I told her how unhappy I was, not with his judgements, not with his management, but in his bedside manner. His dismissiveness of my questions, my feeling that I am in a situation without ‘informed consent’ , his lack of understanding of my desire to breast feed, even the comments last visit about pelvic floor exercises. I didn’t swear, I didn’t shout, and I didn’t call him a c—, even though that’s exactly what he is.
She was understanding, said she appreciated me raising the issues with them, said she would tactfully speak to him, and suggested an appointment with their new lactation specialist to get an early breast feeding plan in place. (ummm, why couldn’t he have mentioned that they had a lactation specialist)? She said I may be able to express colustrum before the birth, to give us a head start with tube feeding a premmie gumby. She also said I can lean on the midwives more after each visit, for clarification and explanation. I feel a bit better for having been heard, but still a bit stuck. I feel no one else would touch my case now with a ten foot pole. I told her I’d considered switching to the public system to get away from him , and that I’d experienced better care in public hospitals. She also said I’d be welcome to get a second opinion. I made my dissatisfaction pretty damn clear.

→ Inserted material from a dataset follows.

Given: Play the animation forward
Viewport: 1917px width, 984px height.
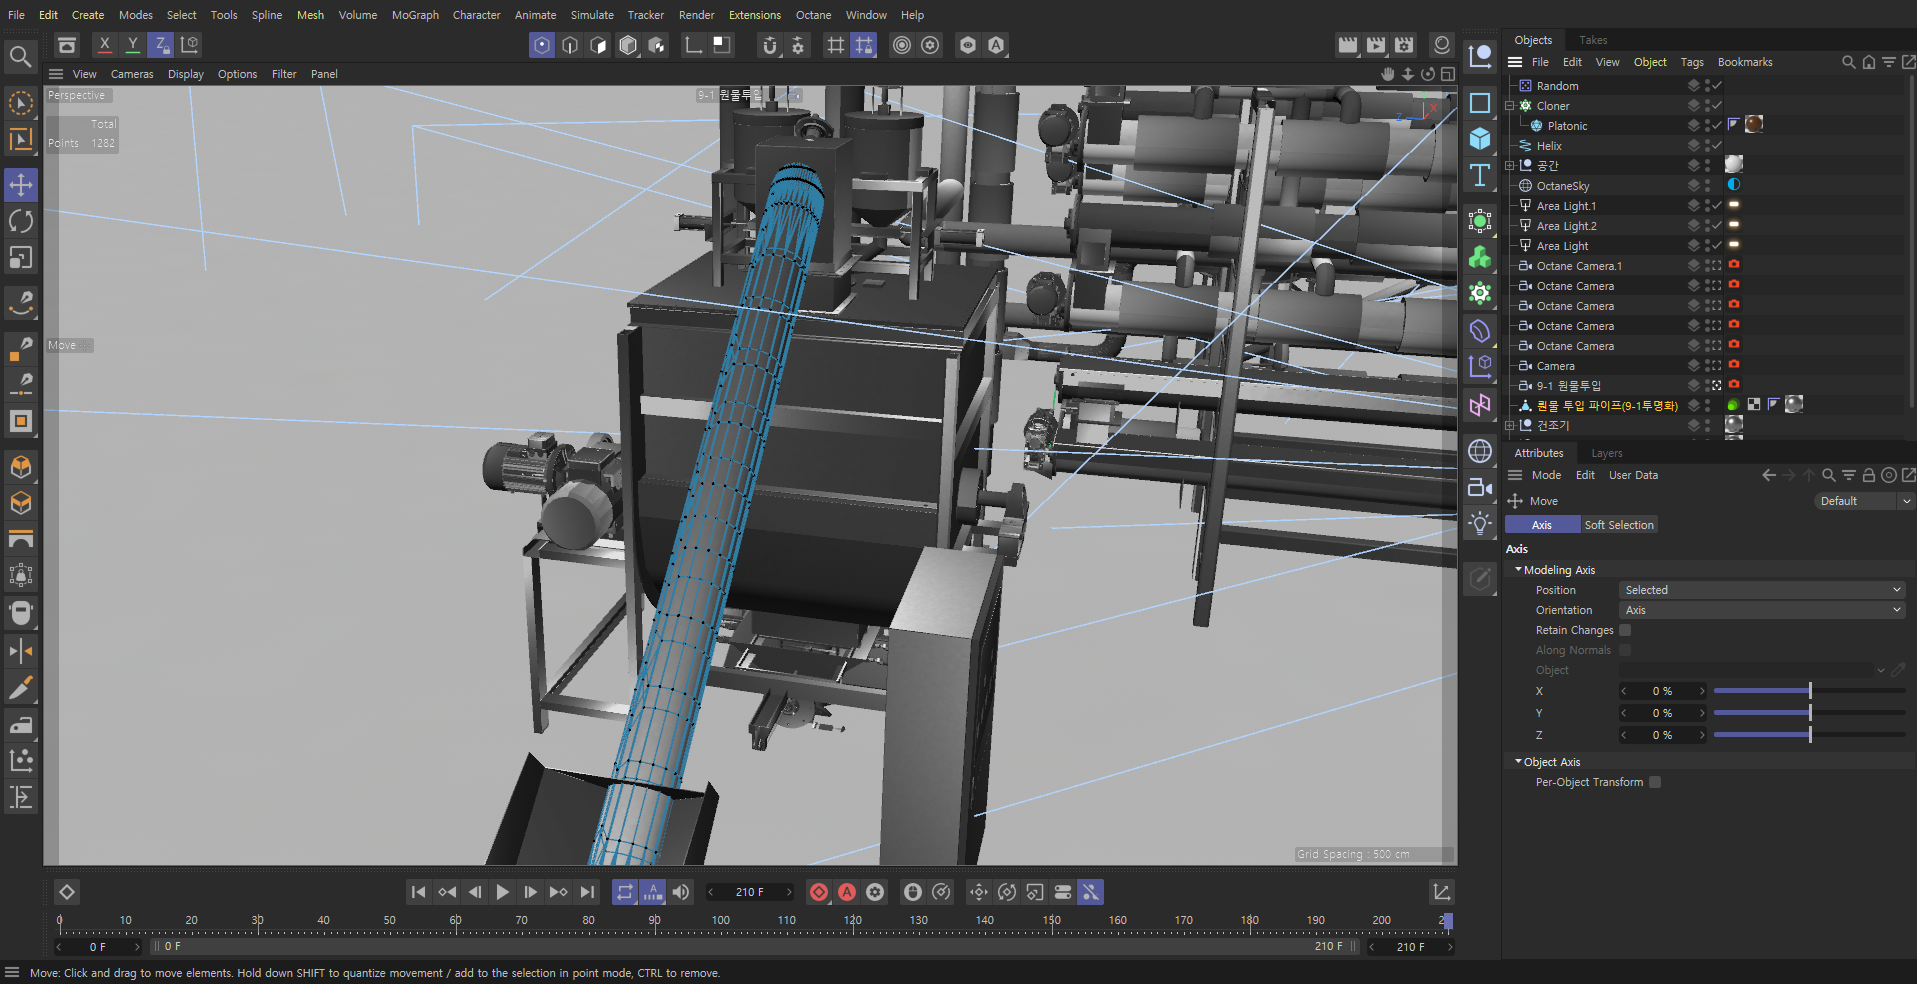Looking at the screenshot, I should 503,892.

Today I am just tired. Drained. Haven’t even made it out of bed to get breaky, and it’s 10:30. I’m going to do some information gathering. I am ringing the hospital we are booked into. I am ringing the Australian breast feeding association . I am ringing my friend’s wife who is a lactation consultant for advice. I may ring another obstetrician and think about appointments for second opinions, and I may ring the psychologist that’s been recommended in the area, as the stakes are really ratcheting up now, and with them, my anxiety. I am very under control…but I also feel I could spew vitriol for hours about this doctor and this pregnancy. Along with a growing gumby who is just under 1kg, it’s a lot to carry. One comfort I have thought of is that decisions about the care of a premmie gumby will not be his. Decisions about breast feeding will not be his. Once the birth is done , this dickhead is OFF THE TEAM. I can handle (just) him being there and stitching me up. I even trust he’ll do that well. He’s not fucking touching my son. Not once he’s born.
I’m not going to let this bastard get me down . What is important now is staying healthy , staying relaxed, and keeping baby on board for at least
six more five more weeks and two days. I will breast feed. I will make it to 30 weeks. I will continue to eat well, and maintain my glucose . And god help any fuckwit doctor who stands in my way.
Ps the next post will be a happy clothing post, about the enormous haul of clothes we bought off ‘gumtree’, a second hand listing site, which has given us all many hours of fun going through it all. My mum just rang me, buzzing, because just this morning she’s been buying nana knits from the red cross street stall (as if this kid needs more clothes!!). After the docs visit she’s shifted into premmi sized wear. It’s nice to know all of this crap we wade through day after day can also bring with it a lit up joy.